A lightning bolt that spanned five states in the Great Plains has set a new record for the longest lightning bolt ever recorded, the World Meteorological Organization has confirmed.
The “megaflash” zipped across 515 miles (829 kilometers) from eastern Texas through Oklahoma, Arkansas, Kansas to near Kansas City, Missouri, in seven seconds, beating the previous record of 477 miles (768 km).
The flash occurred on Oct. 22, 2017, but it was too long to be fully measured by ground-based sensors at the time. Now, a new study that used data from a geostationary satellite has finally documented the massive scope of the bolt. The researchers published their findings Thursday (July 31) in the Bulletin of the American Meteorological Society.
“It is likely that even greater extremes still exist, and that we will be able to observe them as additional high-quality lightning measurements accumulate over time,” study senior author Randall Cerveny, a professor of geographical sciences at Arizona State University, said in a statement.

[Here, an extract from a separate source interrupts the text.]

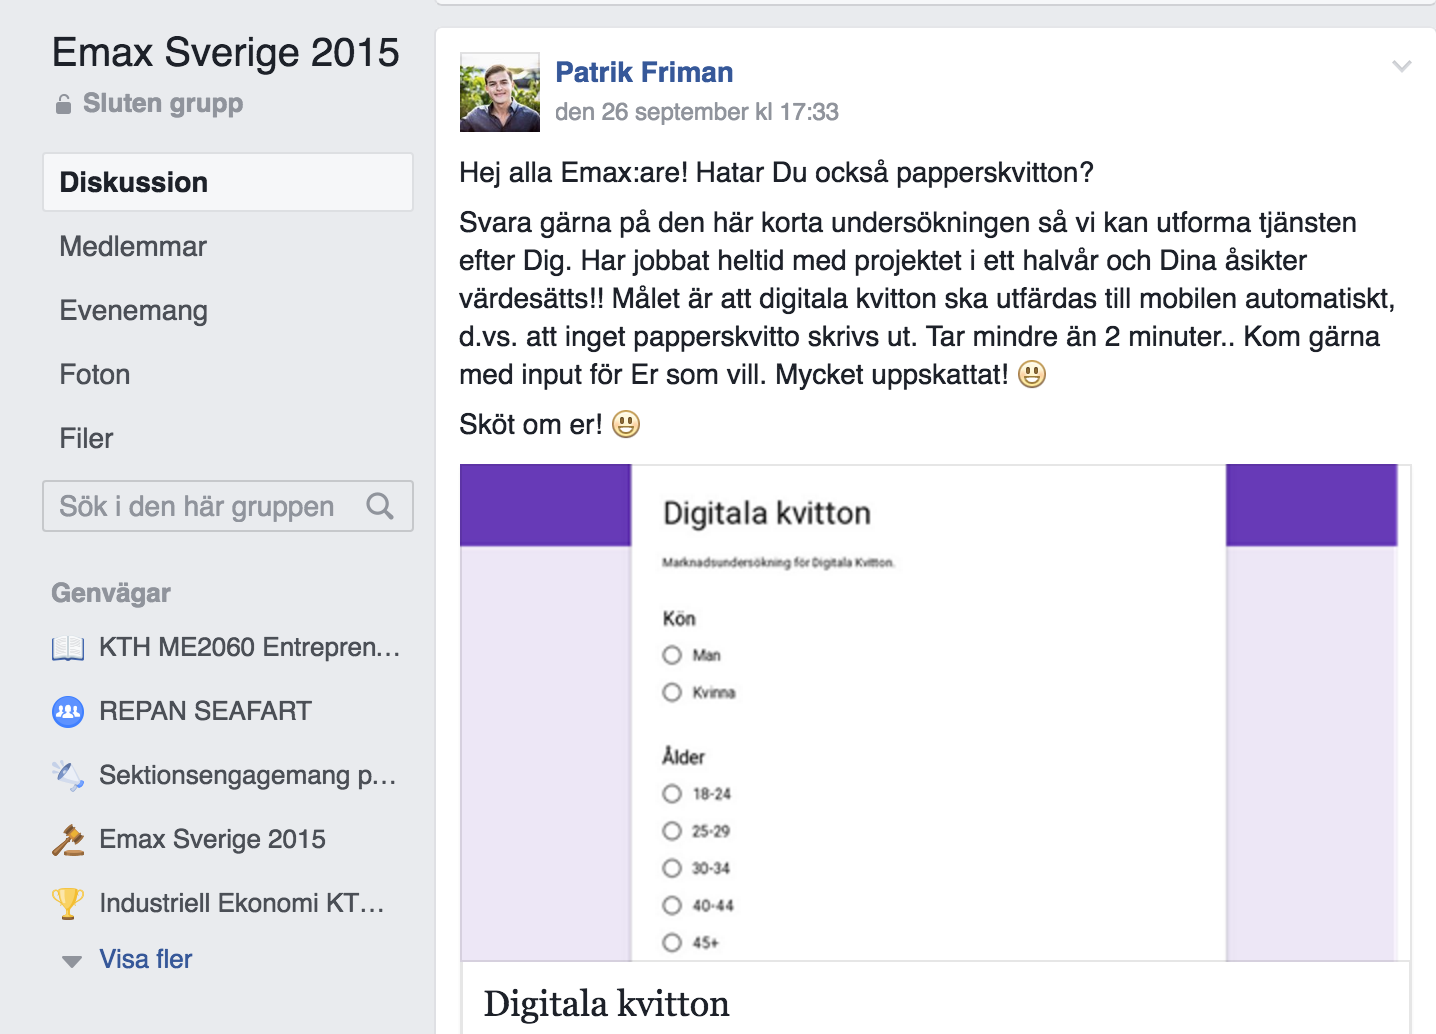Click the REPAN SEAFART group icon

click(x=68, y=712)
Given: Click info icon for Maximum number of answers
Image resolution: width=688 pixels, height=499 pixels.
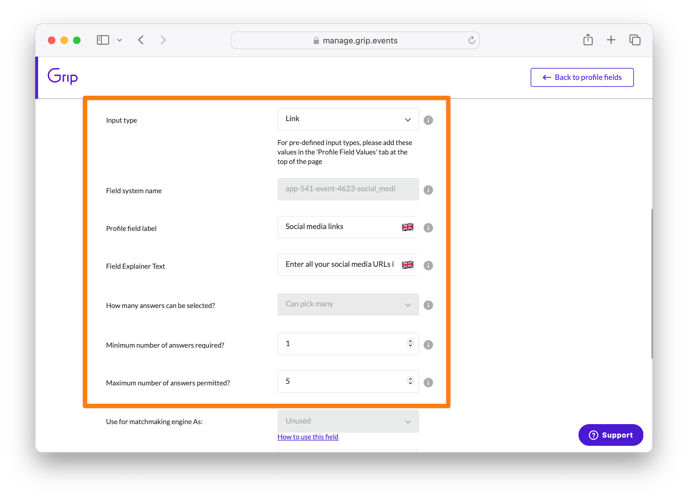Looking at the screenshot, I should point(428,383).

Exactly how lightning gets its initial spark is still contested. But scientists know it arises when electrons pool in one region of a storm cloud, thus creating an ionized path in the air between which the electrons can flow from regions of negative to positive charge.
In some storm clouds, particularly the huge clusters that form over hotspots such as the Great Plains, understudied dynamics within the clouds can lead to discharges that stretch beyond 60 miles (100 km) — earning them the title of “megaflashes.”

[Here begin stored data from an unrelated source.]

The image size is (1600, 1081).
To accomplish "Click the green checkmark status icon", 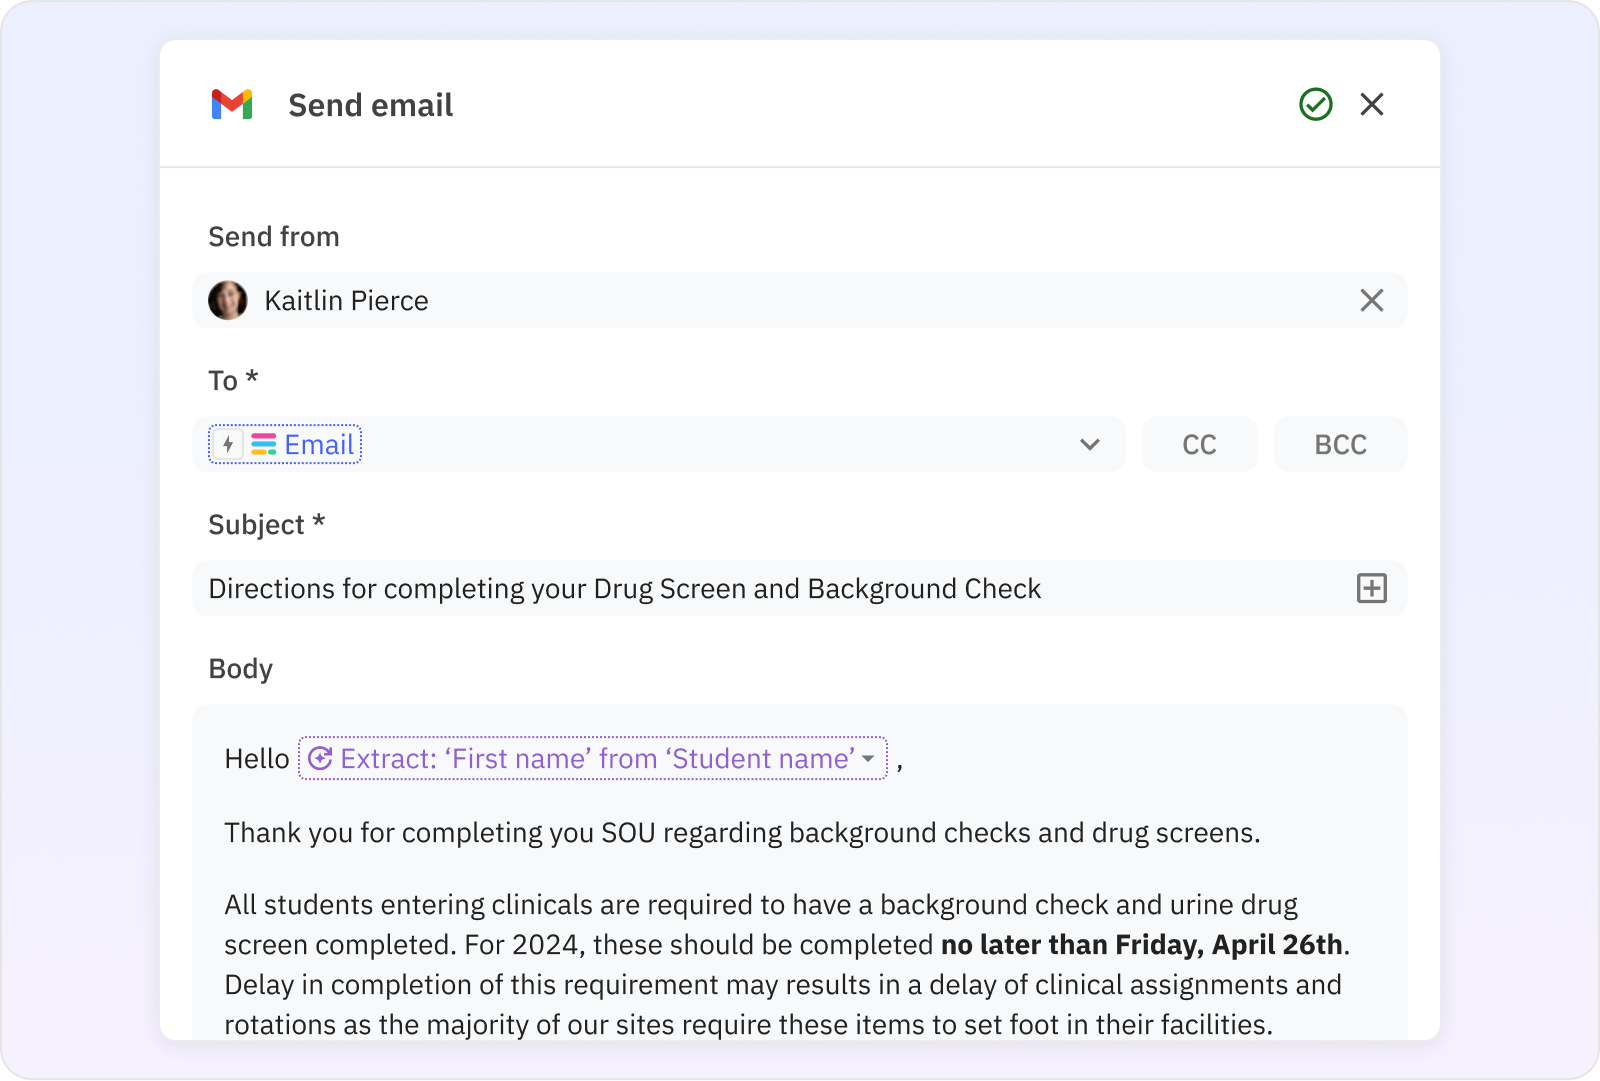I will 1315,104.
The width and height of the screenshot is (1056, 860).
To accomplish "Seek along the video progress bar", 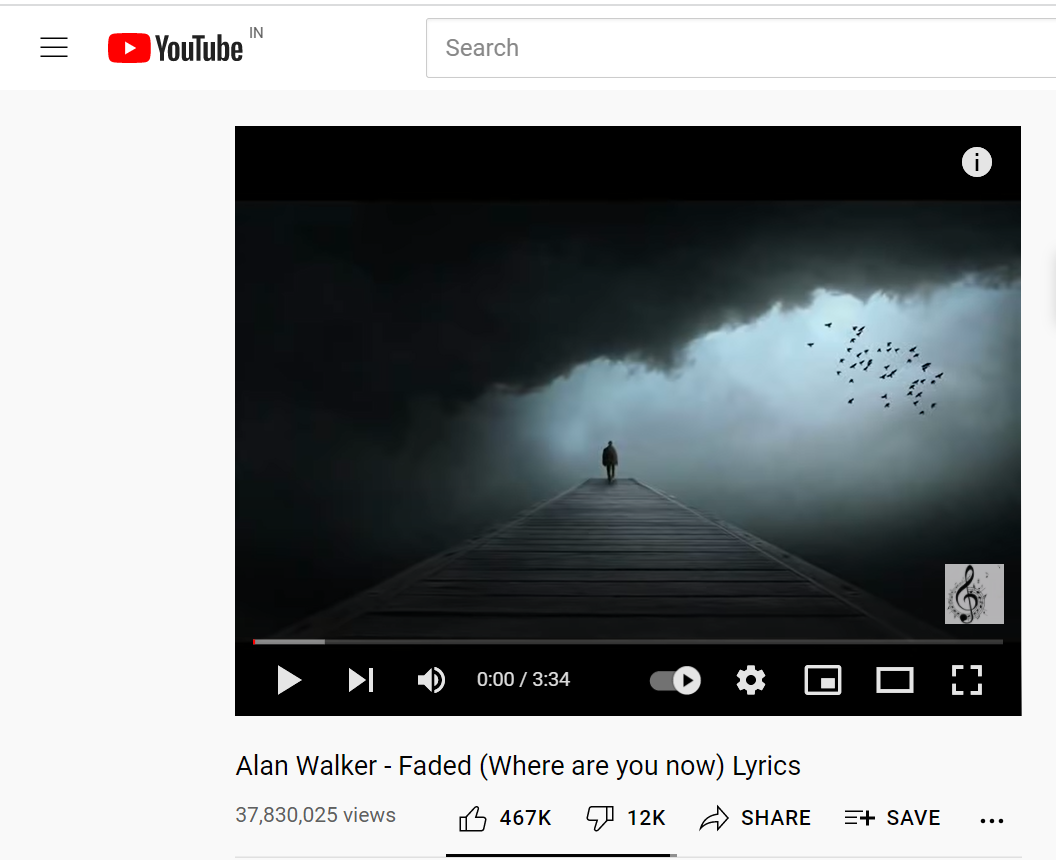I will pyautogui.click(x=628, y=642).
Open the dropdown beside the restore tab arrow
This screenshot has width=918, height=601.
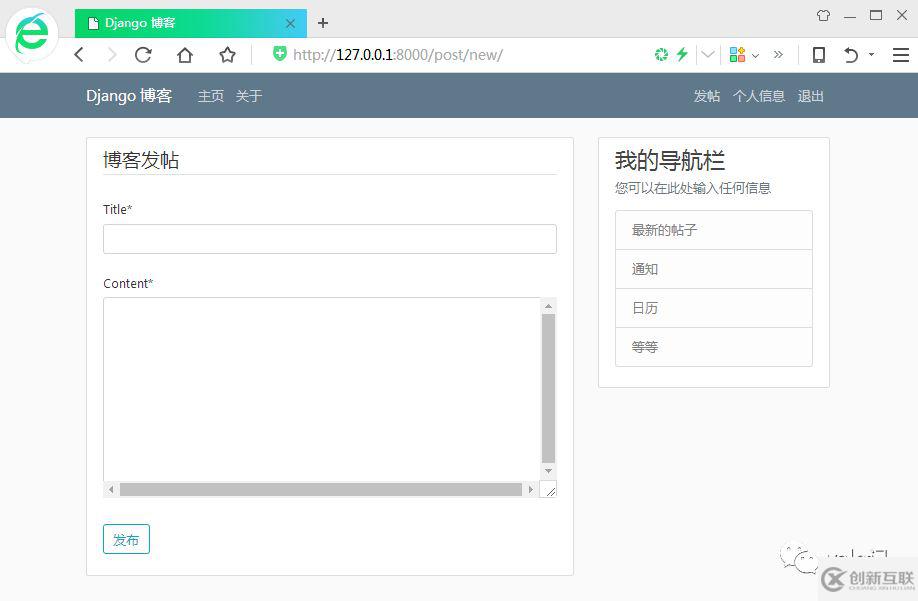pyautogui.click(x=869, y=55)
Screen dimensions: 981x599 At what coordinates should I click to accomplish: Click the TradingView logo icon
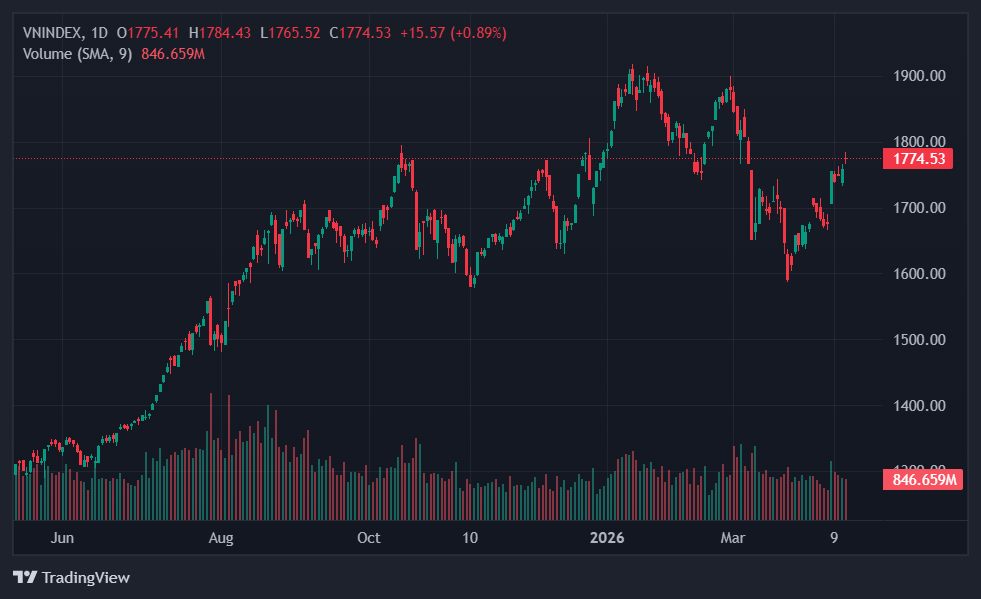click(x=24, y=577)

Related: Lightning on Earth is sparked by a powerful chain reaction from outer space, simulations show
In the study, the scientists reconstructed the flash’s length by analyzing data from the National Oceanic and Atmospheric Administration’s GOES-16 satellite — one of four of the agency’s satellites with mappers that continuously monitor the ground for zaps of lightning. Using new algorithms, the scientists separated the bolt from millions of other light flashes to reveal its full extent.
“Our weather satellites carry very exacting lightning detection equipment that we can use to document the millisecond when a lightning flash starts and how far it travels,” Cerveny said.
Experts say that, beyond highlighting the impressive advancements in new weather-monitoring technologies, the discovery is an important reminder that lightning can strike far from the storm cells where it was initially generated.
“It illustrates the threat of the newly recognized ‘bolt from the gray,'” analogous to the ‘bolt from the blue’ from isolated cells, but one that can travel many hundreds of kilometers from the main charge generating region,” co-author Walt Lyons, president of FMA Research, a forensic meteorology investigation firm in Fort Collins, Colorado, said in a statement.
“If lightning is within 10 km [6.2 miles] as found with reliable lightning data, go to the lightning safe building or vehicle,” he added. “As these extreme cases show, lightning can arrive within seconds over a long distance, but they are embedded within larger thunderstorms, so be aware.”